Thousands protested on the streets of Budapest after scores of journalists, including three leading editors, resigned from Hungary’s main independent news site, Index.
The announcement of the mass resignation comes just two days after the company's editor-in-chief, Szabolcs Dull, was fired.
Employees had described the decision by the president of the board, László Bodolai, as "unacceptable".
On Thursday, Index held a staff meeting to request the reinstatement of Dull, which was "categorically refused".
In an open letter, journalists said the decision meant conditions for Index's independent operation were no longer in place.
"His dismissal is a clear interference in the composition of our staff, and we cannot regard it any other way but as an overt attempt to apply pressure," said Index journalists in a joint statement.
"The editorial board deemed that the conditions for independent operation are no longer in place and have initiated the termination of their employment."
Index' deputy editor-in-chief, Veronika Munk, told Euronews Hungary that Dull's sacking was a direct reason for her decision to resign.
"The sacking of Szabolcs Dull was the step that made me think I can no longer do this job freely, following professional journalistic principles," said Munk. "And I know that a lot of people among those who resigned think the same way."
Thousands took to the streets of the Hungarian capital on Friday night in a planned rally in solidarity with Index.
"It's obvious that there are political reasons behind what happened. Index was the last and only opposition media source that could criticise the government in front of big audience," one demonstrator told Euronews.
Another protester said: "It is mandatory to have a free news outlet which can publish information about both political sides. It's needed to have something like this. It's not good that all the press is supported by the government."
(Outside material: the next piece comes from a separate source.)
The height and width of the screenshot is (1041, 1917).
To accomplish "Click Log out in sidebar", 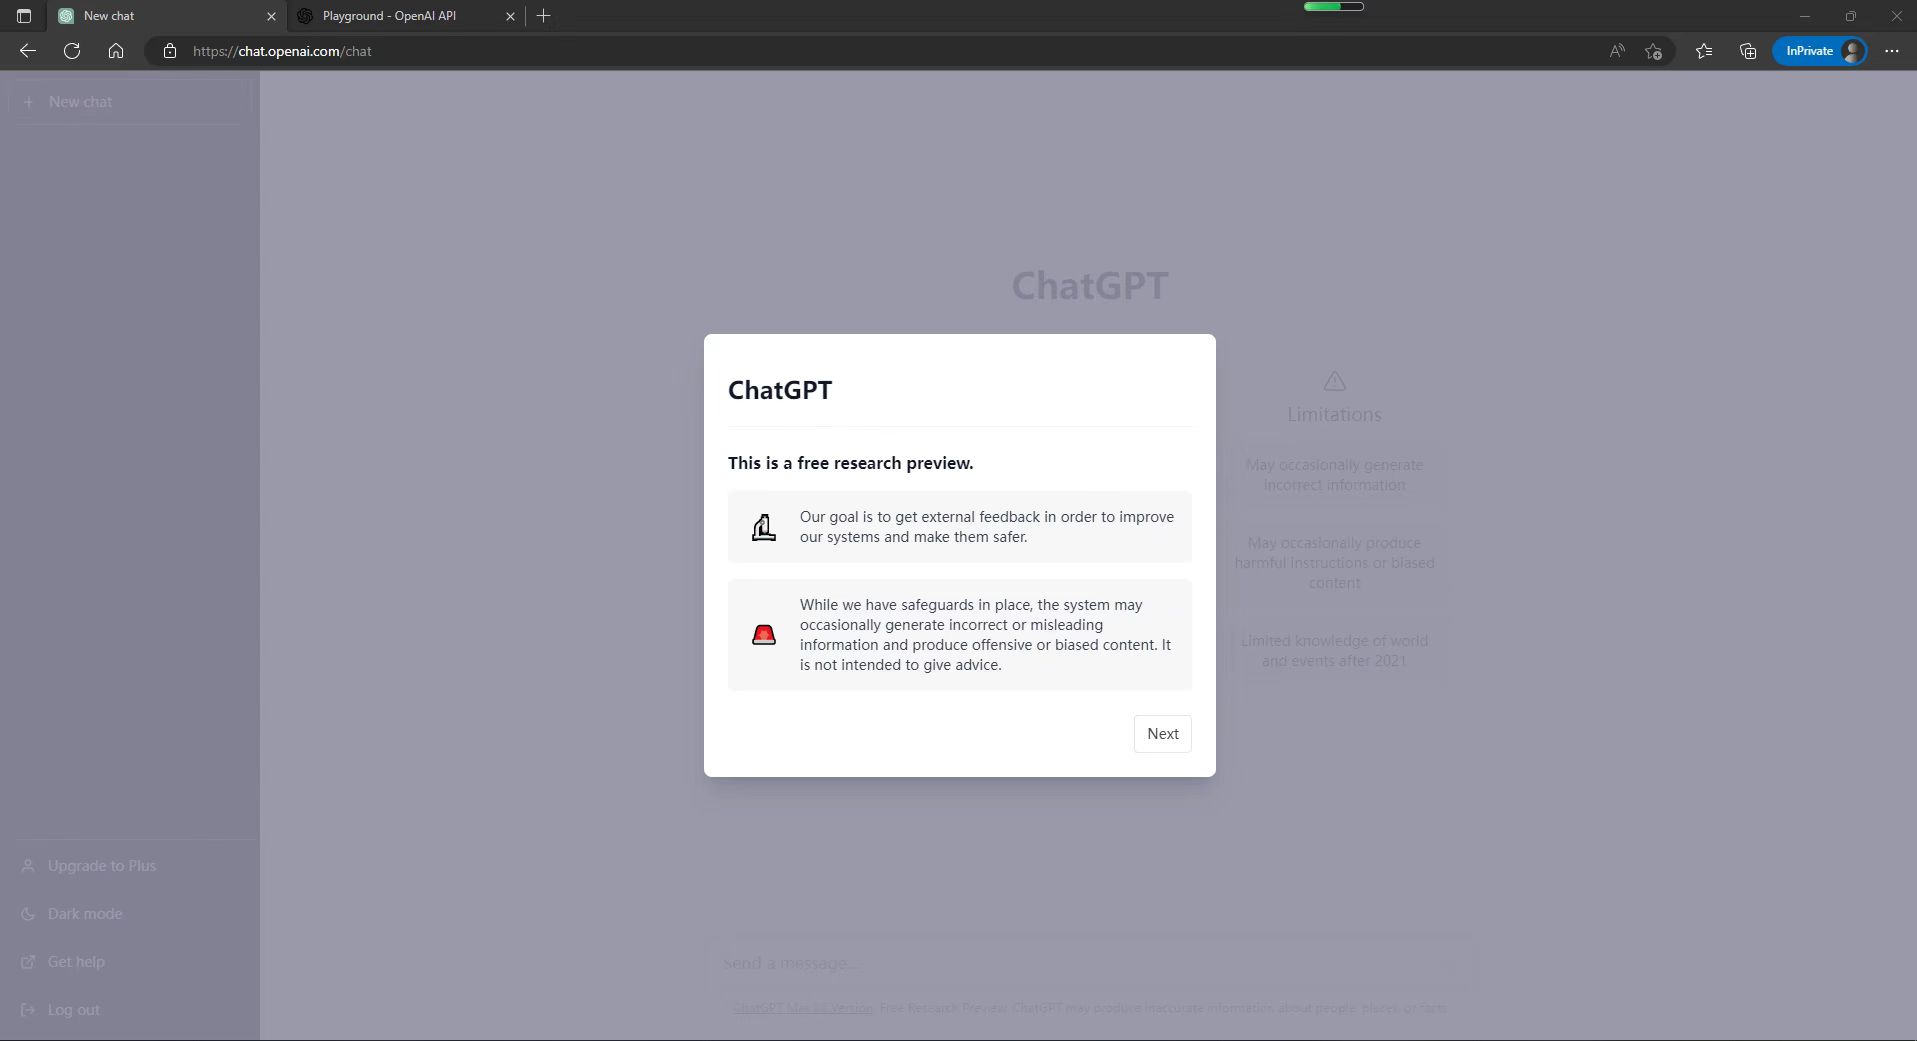I will coord(73,1010).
The website has long been a target of Hungarian Prime Minister Viktor Orban, who sought to exert more control over the country's broadcast and media industry, according to Associated Press.
In recent weeks the company said it felt its independence was "in danger" from external forces.
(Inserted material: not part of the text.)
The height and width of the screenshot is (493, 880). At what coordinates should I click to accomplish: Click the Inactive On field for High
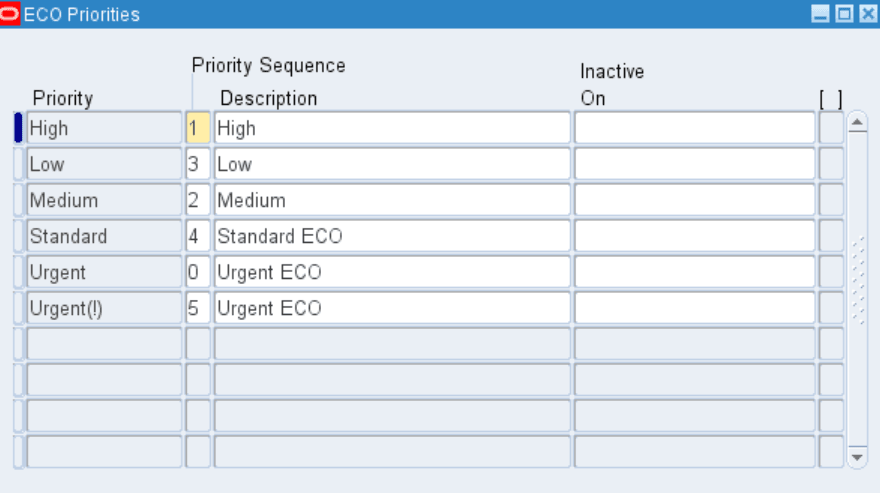694,128

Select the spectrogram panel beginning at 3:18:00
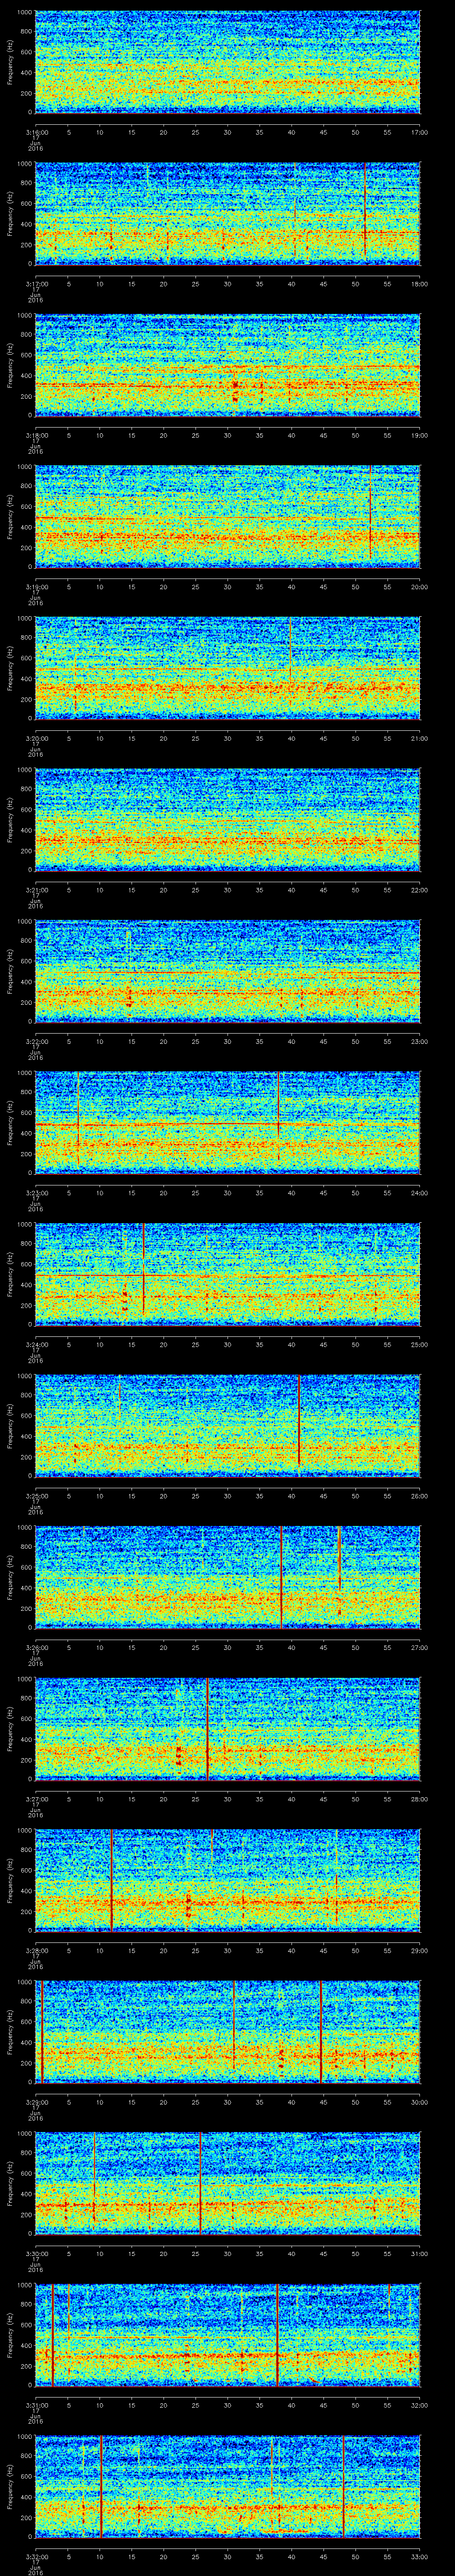coord(227,365)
In 2018, Index set up an “independence barometer” to monitor editorial freedoms, after a change in ownership which led to a loss of trust between staff and management.
Last month, the barometer was changed to “in danger” from “independent” after it was confronted by management plans to reorganise the newsroom, which the editorial staff strongly opposed.
Dull released a statement on Wednesday, saying he felt it was "no accident" that the editorial staff had felt endangered.
Index's board said his dismissal was based on a failure to manage internal tensions and economic downturn.
Political journalist Daniel Renyi said he had expected mass resignations and sections of the newspaper to disappear.
He told Euronews that the firing of Szabolcs Dull was "devastating".
"It's very difficult to imagine a free Hungarian media market without the Index we know."
"Next year there might be more pressure on Hungary and Orban thinks this is the proper time to gain more influence in the independent media market," said Renyi.
Hungary is also in the midst of EU proceedings over concerns that they are violating legal standards that threaten the independence of judges and press freedoms.
European Commission Vice President Věra Jourová said she has "big concerns" and expressed support for Index employees.
“I would like to express my solidarity with the staff of Index who has been working under very difficult conditions,” Jourova said earlier this month.
In a statement, the International Press Institute has also described the board resignations as "a devastating blow to journalism in Hungary".
Index.hu has been described as the largest and most influential of the country’s remaining independent media.
"We’ve been saying this for years, written it down, shouted out loud that there are two conditions that guarantee the free, correct, and independent professional work," Veronika Munk told Euronews Hungary.
"One is that there is no external influence on the content of the site, and there is no external influence on the composition of the staff."
"They do not tell us what to publish on the site, and no one tells us from outside who to work with or not to work with."